Aujourd’hui, UCM est un acteur reconnu, écouté, consulté à tous les niveaux de pouvoir et c’est incontestablement en grande partie grâce à l’action de Roger Mené que UCM a aujourd’hui cette crédibilité pour défendre et représenter le monde des indépendants et des PME. « Indépendant et Unis » est la devise actuelle de UCM et ce n’est pas un hasard…
Cette réussite est la conséquence d’une personnalité hors du commun. Sensible et délicat, Roger Mené pouvait être un adversaire redoutable : cœur sur la main d’un côté et poing sur la g… de l’autre. Il était comme ça ! Il aimait ou il n’aimait pas… et c’était difficile de passer d’une catégorie à l’autre. D’une fidélité indéfectible en amitié, il aimait les gens de convictions même si elles étaient différentes des siennes. Je pense à Urbain Destré, chef de file de la FGTB à l’époque, Louis Michel, Jean Gol, Guy Mathot (de Seraing comme lui) ou encore André Cools avec qui il avait fait une partie de sa jeunesse. Quelques jours après l’assassinat de ce dernier, il m’avait demandé d’aller avec lui se recueillir à l’endroit de son assassinat avec pudeur et émotion, loin des caméras.

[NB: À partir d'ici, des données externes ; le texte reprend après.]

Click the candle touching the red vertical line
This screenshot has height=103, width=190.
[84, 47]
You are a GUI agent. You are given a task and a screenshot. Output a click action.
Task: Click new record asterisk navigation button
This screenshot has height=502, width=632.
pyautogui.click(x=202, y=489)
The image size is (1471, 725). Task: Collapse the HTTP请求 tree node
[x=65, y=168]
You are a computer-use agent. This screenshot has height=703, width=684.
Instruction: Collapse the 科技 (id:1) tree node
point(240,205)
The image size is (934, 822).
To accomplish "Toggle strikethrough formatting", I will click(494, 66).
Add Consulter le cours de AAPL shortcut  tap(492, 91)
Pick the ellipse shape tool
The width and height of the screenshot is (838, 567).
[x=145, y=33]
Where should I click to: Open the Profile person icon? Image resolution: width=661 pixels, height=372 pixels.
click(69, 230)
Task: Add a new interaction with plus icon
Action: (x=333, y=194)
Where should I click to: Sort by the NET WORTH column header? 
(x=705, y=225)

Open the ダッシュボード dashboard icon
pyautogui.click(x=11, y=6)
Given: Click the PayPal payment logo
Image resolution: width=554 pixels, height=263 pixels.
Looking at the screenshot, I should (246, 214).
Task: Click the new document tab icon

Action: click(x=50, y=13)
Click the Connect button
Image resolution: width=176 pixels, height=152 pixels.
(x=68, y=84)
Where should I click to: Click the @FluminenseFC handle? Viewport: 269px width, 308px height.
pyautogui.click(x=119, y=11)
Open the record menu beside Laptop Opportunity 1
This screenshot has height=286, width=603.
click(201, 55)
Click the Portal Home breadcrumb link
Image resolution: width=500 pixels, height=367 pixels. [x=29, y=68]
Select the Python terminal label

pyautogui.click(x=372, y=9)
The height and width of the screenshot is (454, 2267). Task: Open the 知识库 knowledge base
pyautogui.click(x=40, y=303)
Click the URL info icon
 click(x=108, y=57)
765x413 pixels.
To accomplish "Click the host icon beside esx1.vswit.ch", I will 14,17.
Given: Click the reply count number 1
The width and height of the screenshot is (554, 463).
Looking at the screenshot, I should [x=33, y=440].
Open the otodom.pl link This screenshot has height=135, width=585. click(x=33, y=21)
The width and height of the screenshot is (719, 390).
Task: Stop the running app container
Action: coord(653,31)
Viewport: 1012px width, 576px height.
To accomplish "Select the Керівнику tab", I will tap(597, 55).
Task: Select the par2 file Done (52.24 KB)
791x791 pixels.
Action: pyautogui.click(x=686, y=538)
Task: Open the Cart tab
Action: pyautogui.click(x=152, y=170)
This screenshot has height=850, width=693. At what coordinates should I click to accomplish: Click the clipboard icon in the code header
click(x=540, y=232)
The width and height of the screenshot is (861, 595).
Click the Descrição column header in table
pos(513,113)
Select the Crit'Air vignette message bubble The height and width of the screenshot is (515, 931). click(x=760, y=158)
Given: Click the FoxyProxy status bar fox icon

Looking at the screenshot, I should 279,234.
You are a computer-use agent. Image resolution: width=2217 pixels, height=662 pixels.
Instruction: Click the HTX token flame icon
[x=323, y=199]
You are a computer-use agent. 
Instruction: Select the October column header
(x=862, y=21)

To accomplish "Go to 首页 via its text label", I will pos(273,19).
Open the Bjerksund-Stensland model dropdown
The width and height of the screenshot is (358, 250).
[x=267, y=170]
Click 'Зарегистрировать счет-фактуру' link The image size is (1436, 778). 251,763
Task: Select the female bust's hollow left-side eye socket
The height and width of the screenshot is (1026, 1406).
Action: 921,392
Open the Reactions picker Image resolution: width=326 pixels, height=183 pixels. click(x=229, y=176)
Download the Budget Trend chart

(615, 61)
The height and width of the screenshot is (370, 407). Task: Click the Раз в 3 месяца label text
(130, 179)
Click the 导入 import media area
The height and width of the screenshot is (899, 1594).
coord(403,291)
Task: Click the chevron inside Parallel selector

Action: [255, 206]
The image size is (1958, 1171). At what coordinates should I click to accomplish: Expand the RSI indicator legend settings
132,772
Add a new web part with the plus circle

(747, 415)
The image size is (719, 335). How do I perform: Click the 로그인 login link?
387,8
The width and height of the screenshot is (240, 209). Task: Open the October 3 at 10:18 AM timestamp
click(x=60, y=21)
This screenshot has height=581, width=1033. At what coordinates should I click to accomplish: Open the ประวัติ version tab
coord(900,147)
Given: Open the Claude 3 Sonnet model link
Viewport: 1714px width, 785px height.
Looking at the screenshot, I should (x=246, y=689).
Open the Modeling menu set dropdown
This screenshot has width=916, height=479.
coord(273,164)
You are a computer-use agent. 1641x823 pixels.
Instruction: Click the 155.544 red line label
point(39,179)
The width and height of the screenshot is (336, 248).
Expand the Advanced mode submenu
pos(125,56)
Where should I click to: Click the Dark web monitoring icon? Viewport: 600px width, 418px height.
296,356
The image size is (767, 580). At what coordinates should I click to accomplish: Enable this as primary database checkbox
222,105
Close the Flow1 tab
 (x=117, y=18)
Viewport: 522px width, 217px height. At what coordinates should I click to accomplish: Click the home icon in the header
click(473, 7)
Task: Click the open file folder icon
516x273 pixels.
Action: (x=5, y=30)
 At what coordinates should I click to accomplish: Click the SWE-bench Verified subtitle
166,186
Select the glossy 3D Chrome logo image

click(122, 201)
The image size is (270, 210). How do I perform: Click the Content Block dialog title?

Roger Mené, c’était aussi l’homme des formules choc, souvent improvisées sur un plateau TV lors d’un débat ou en pleine concertation sociale comme l’a rappelé Peter Timmermans le patron de la FEB à l’occasion d’un récent hommage. J’en retiendrai quelques-unes : « l’emploi c’est nous ! », « la pénétration syndicale dans les PME c’est non-négociable » (au groupe de 10), « celui qui crée de l’activité et de l’emploi en risquant l’argent qu’il a investi dans son affaire doit être reconnu », … Au-delà des formules, il avait cette capacité à « flinguer » un adversaire avec sourire, gentillesse, élégance et sans arrogance. Cette « bonhommie » avec l’air de ne pas y toucher lui valait un respect unanime tant parmi ses partisans que ses opposants et ce quel que soit le cénacle. Roger Mené était aussi un homme de parole. Un accord verbal valait mieux que n’importe quel contrat.
Un jour il m’a montré ses cahiers d’école primaire : une calligraphie impressionnante un soin comme je n’ai jamais vu et pas une rature de la première à la dernière page. L’exigence et la perfection, c’était ça aussi Roger Mené. Il n’est d’ailleurs pas étonnant qu’au groupe des dix, c’était lui qui rédigeait les accords dans un cahier qui ne le quittait pas, en faisant la synthèse des positions du banc patronal et du banc syndical. Ses origines modestes et son souci du travailleur, fusse-t-il indépendant, lui permettaient de rapprocher les points de vue et quand il y avait blocage, il trouvait toujours la bonne boutade pour détendre l’atmosphère et rouvrir les débats.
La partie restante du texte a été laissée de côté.